§ **Task goal**
Below are entries with pictures in them. Output exactly the lines starting at the line with "Task: Open reviewer name Jutta Baiz" and ending at the line with "This screenshot has height=436, width=1357.", both included, but not the pictures.

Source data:
━━━
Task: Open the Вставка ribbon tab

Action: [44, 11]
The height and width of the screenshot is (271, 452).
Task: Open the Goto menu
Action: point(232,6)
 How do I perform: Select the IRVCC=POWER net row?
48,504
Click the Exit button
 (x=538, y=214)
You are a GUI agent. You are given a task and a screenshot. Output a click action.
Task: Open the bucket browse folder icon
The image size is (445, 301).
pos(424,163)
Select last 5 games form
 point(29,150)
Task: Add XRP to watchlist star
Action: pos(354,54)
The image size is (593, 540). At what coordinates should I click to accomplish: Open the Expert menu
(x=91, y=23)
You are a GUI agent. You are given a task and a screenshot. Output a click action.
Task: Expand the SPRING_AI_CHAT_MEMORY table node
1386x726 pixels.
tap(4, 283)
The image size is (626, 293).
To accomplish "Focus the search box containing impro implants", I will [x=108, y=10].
━━━
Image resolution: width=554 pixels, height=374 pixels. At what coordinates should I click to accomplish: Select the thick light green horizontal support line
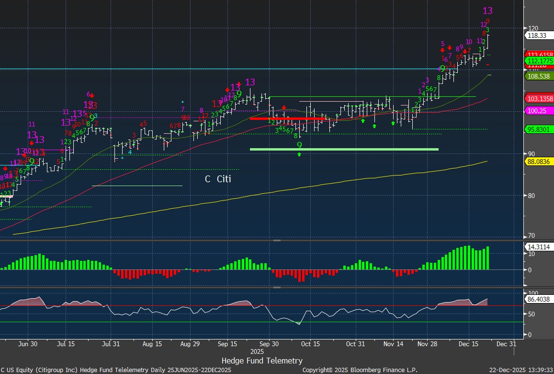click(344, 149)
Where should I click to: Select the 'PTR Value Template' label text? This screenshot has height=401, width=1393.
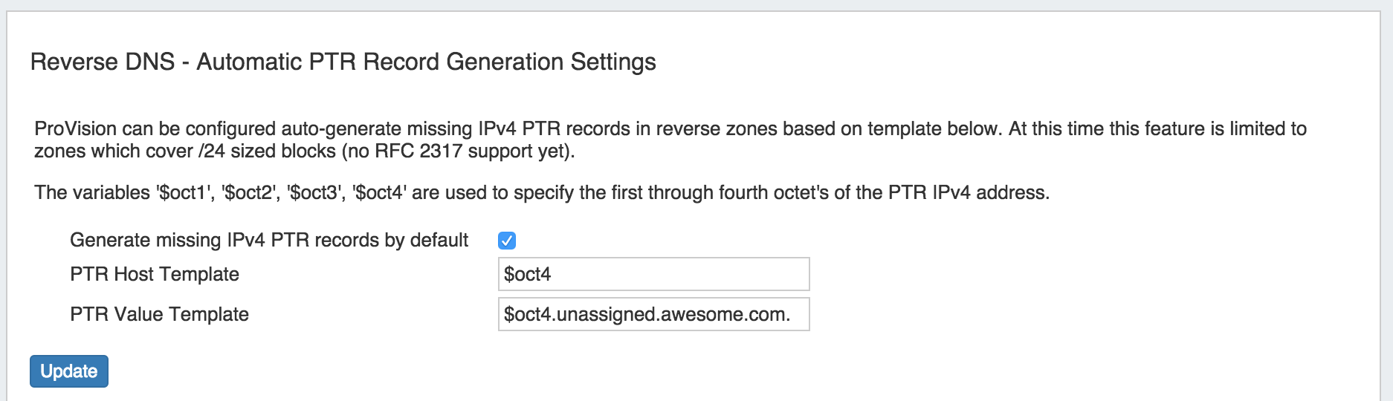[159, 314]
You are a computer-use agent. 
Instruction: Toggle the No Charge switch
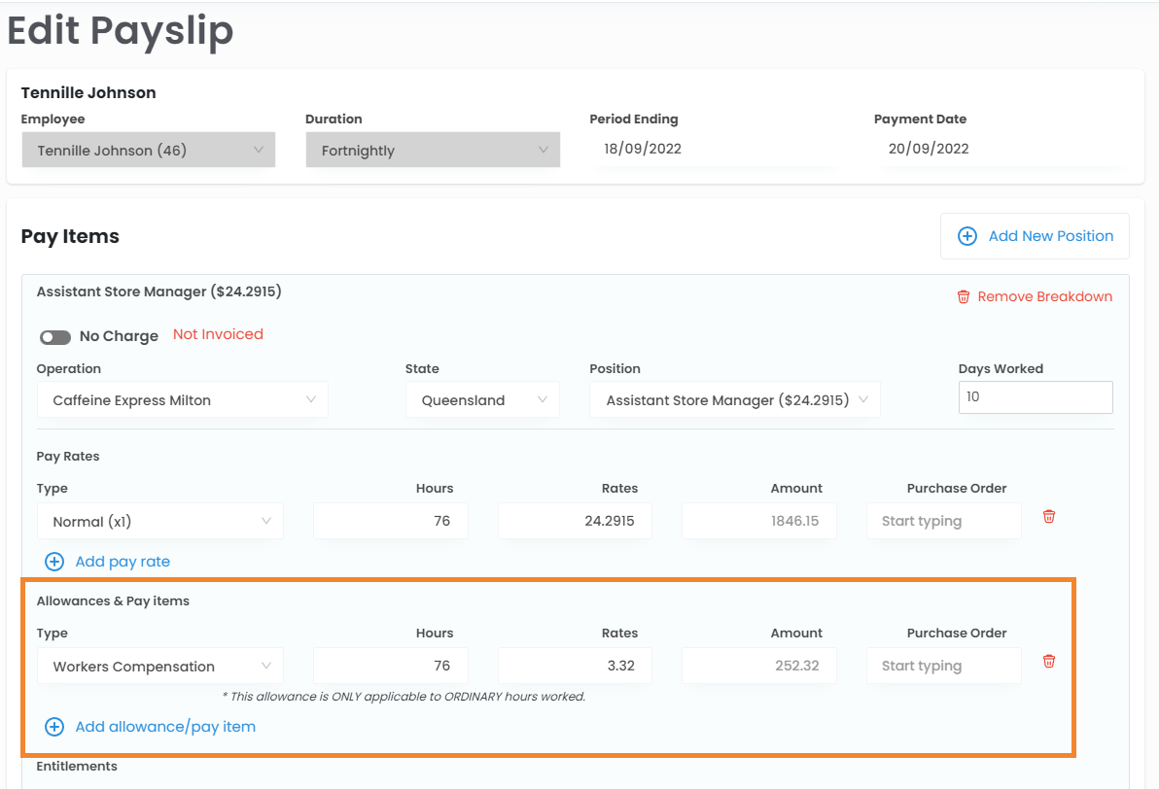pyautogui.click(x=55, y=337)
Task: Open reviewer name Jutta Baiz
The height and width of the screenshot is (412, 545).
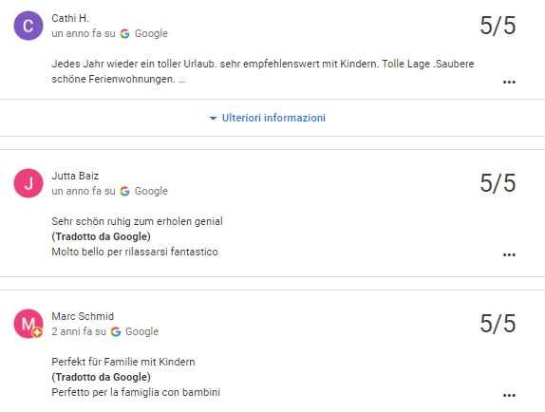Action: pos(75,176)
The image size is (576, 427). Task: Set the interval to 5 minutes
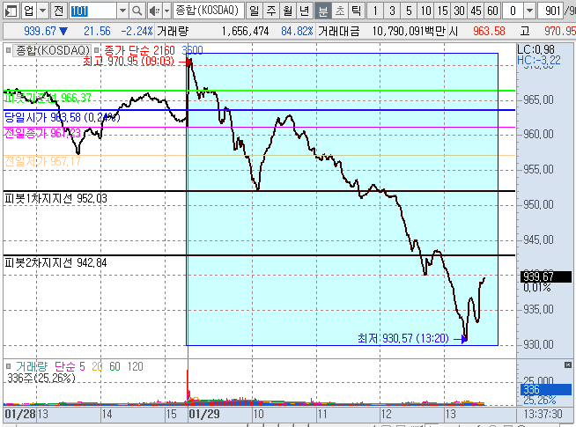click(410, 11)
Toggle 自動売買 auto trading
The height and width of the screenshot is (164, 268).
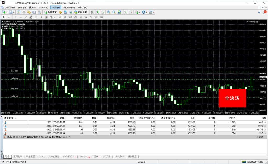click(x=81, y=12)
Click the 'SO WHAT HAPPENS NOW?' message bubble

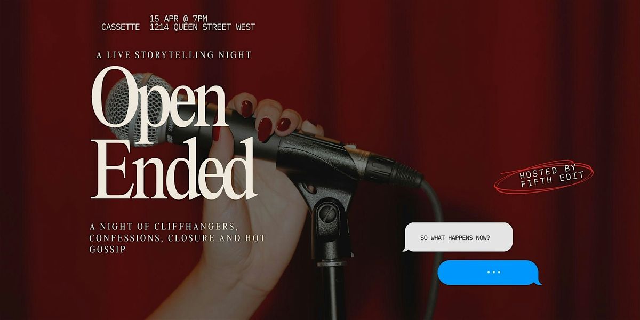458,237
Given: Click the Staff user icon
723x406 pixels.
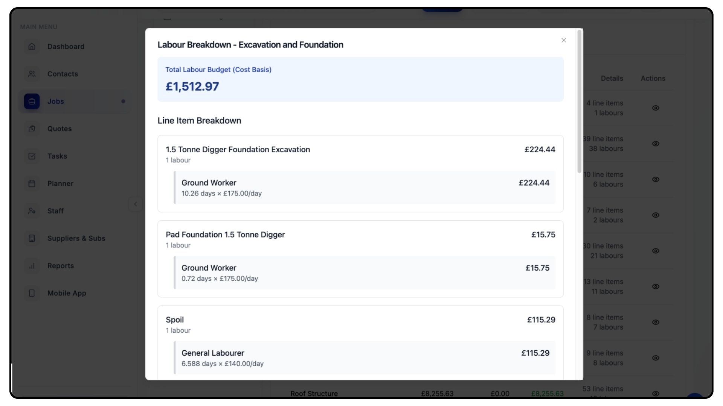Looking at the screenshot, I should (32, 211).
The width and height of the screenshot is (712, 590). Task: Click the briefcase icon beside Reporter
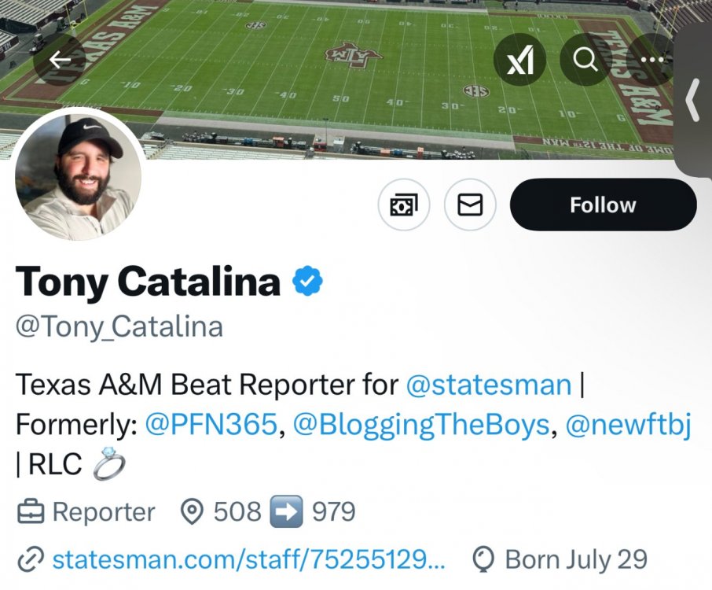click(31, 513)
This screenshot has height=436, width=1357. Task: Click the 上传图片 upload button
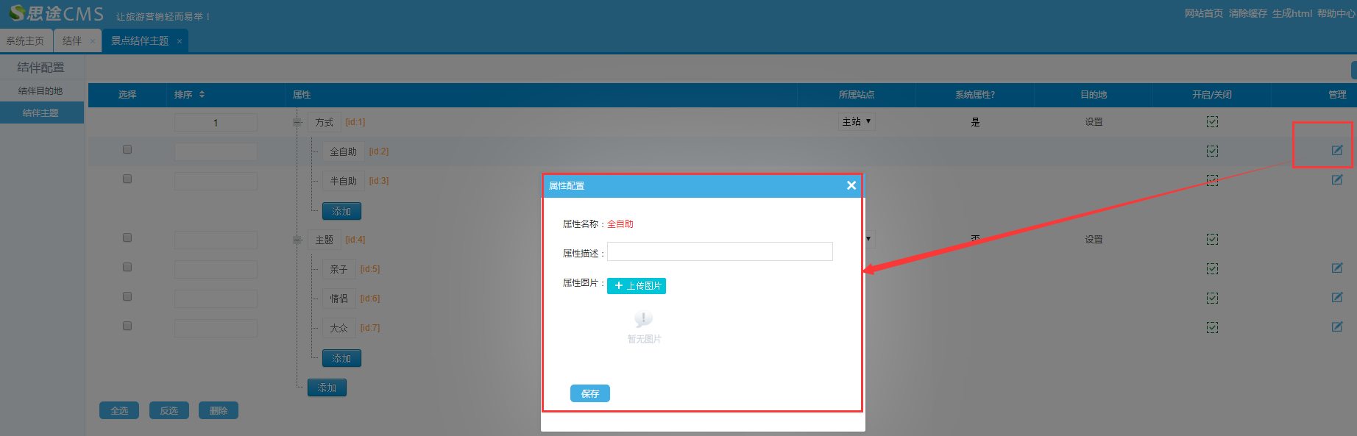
━━━
§ **Result of the exercise**
Task: Open reviewer name Jutta Baiz
The height and width of the screenshot is (412, 545).
Action: pos(75,176)
The image size is (576, 427). Task: Set the interval to 5 minutes
click(410, 11)
Toggle 自動売買 auto trading
The height and width of the screenshot is (164, 268).
click(x=81, y=12)
Click the 'SO WHAT HAPPENS NOW?' message bubble

458,237
Given: Click the Staff user icon
723x406 pixels.
Looking at the screenshot, I should (32, 211).
The width and height of the screenshot is (712, 590). Task: Click the briefcase icon beside Reporter
click(31, 513)
This screenshot has height=436, width=1357. Task: Click the 上传图片 upload button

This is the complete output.